What you are asked to do: Turn the material below into a JSON list of strings with one string per line, omitting blank lines.

****

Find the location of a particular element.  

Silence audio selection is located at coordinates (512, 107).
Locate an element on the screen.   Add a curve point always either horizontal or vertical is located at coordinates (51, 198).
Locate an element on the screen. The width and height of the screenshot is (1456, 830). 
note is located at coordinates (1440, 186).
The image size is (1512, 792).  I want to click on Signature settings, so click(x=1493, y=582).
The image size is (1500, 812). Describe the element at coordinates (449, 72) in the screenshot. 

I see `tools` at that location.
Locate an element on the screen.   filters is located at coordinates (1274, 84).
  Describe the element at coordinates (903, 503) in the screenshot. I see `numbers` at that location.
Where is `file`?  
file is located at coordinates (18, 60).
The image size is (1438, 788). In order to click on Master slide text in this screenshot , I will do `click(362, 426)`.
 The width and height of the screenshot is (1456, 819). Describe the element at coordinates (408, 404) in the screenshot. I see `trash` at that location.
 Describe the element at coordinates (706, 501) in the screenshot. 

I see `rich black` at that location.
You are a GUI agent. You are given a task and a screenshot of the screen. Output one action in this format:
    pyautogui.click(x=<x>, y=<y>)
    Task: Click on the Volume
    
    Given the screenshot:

****

Output below:
[
  "Find the location of a particular element.  ",
  "Silence audio selection is located at coordinates (512, 107).",
  "Locate an element on the screen.   Add a curve point always either horizontal or vertical is located at coordinates (51, 198).",
  "Locate an element on the screen. The width and height of the screenshot is (1456, 830). ",
  "note is located at coordinates (1440, 186).",
  "The image size is (1512, 792).  I want to click on Signature settings, so click(x=1493, y=582).",
  "The image size is (1500, 812). Describe the element at coordinates (449, 72) in the screenshot. ",
  "I see `tools` at that location.",
  "Locate an element on the screen.   filters is located at coordinates (1274, 84).",
  "  Describe the element at coordinates (903, 503) in the screenshot. I see `numbers` at that location.",
  "Where is `file`?  ",
  "file is located at coordinates (18, 60).",
  "The image size is (1438, 788). In order to click on Master slide text in this screenshot , I will do `click(362, 426)`.",
  " The width and height of the screenshot is (1456, 819). Describe the element at coordinates (408, 404) in the screenshot. I see `trash` at that location.",
  " Describe the element at coordinates (706, 501) in the screenshot. ",
  "I see `rich black` at that location.",
  "You are a GUI agent. You are given a task and a screenshot of the screen. Output one action in this format:",
  "    pyautogui.click(x=<x>, y=<y>)",
  "    Task: Click on the Volume",
  "    Given the screenshot:"
]